A trivial solution for Range Sum Query - RSQ(i, j) is to iterate the array from index $$i$$ to $$j$$ and sum each element.

Java

private int[] nums;
public int sumRange(int i, int j) {
    int sum = 0;
    for (int l = i; l <= j; l++) {
        sum += data[l];
    }
    return sum;
}

public int update(int i, int val) {
    nums[i] = val;
}
// Time Limit Exceeded

Complexity Analysis

• Time complexity : $$O(n)$$ - range sum query, $$O(1)$$ - update query

  For range sum query we access each element from the array for constant time and in the worst case we access $$n$$ elements. Therefore time complexity is $$O(n)$$ . Time complexity of update query is $$O(1)$$ .

• Space complexity : $$O(1)$$ .

Approach #2 (Sqrt decomposition) [Accepted]

Intuition

The idea is to split the array in blocks with length of $$\sqrt{n}$$ . Then we calculate the sum of each block and store it in auxiliary memory b. To query RSQ(i, j), we will add the sums of all the blocks lying inside and those that partially overlap with range $$[i \ldots j]$$ .

Algorithm

Figure 1. Range sum query using SQRT decomposition.

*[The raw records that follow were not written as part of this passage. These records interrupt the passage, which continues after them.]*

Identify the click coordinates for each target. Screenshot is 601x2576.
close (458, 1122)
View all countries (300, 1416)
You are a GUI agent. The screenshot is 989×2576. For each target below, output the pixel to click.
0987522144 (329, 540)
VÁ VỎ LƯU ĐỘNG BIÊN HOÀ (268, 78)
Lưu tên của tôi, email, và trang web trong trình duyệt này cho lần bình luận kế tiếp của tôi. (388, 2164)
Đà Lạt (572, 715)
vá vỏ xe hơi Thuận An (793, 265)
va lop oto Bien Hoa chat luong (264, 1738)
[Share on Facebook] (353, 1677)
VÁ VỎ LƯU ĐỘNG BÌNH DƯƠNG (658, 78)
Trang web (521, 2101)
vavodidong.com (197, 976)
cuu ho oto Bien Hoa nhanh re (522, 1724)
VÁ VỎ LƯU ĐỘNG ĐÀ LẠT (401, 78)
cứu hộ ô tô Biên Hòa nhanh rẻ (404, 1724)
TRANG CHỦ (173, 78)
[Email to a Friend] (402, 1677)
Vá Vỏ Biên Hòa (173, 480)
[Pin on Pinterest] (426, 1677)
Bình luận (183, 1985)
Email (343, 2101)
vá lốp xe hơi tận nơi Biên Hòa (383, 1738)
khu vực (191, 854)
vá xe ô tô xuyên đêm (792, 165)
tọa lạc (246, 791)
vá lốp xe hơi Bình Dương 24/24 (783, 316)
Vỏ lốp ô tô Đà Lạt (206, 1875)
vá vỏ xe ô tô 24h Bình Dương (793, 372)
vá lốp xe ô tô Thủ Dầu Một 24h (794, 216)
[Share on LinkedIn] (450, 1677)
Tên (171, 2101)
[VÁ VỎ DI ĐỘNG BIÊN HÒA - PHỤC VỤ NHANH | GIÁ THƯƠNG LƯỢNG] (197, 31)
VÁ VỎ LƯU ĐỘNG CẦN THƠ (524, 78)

In the example above, the array nums's length is 9, which is split into blocks of size $$\sqrt{9}$$ . To get RSQ(1, 7) we add b[1]. It stores the sum of range [3, 5] and partially sums from block 0 and block 2, which are overlapping boundary blocks.

Java

private int[] b;
private int len;
private int[] nums;

public NumArray(int[] nums) {
    this.nums = nums;
    double l = Math.sqrt(nums.length);
    len = (int) Math.ceil(nums.length/l);
    b = new int [len];
    for (int i = 0; i < nums.length; i++)
        b[i / len] += nums[i];
}

public int sumRange(int i, int j) {
    int sum = 0;
    int startBlock = i / len;
    int endBlock = j / len;
    if (startBlock == endBlock) {
        for (int k = i; k <= j; k++)
            sum += nums[k];
    } else {
        for (int k = i; k <= (startBlock + 1) * len - 1; k++)
            sum += nums[k];
        for (int k = startBlock + 1; k <= endBlock - 1; k++)
            sum += b[k];
        for (int k = endBlock * len; k <= j; k++)
            sum += nums[k];
    }
    return sum;
}

public void update(int i, int val) {
    int b_l = i / len;
    b[b_l] = b[b_l] - nums[i] + val;
    nums[i] = val;
}
// Accepted

Complexity Analysis

• Time complexity : $$O(n)$$ - preprocessing, $$O(\sqrt{n})$$ - range sum query, $$O(1)$$ - update query

  For range sum query in the worst-case scenario we have to sum approximately $$3 \sqrt{n}$$ elements. In this case the range includes $$\sqrt{n} - 2$$ blocks, which total sum costs $$\sqrt{n} - 2$$ operations. In addition to this we have to add the sum of the two boundary blocks. This takes another $$2 (\sqrt{n} - 1)$$ operations. The total amount of operations is around $$3 \sqrt{n}$$ .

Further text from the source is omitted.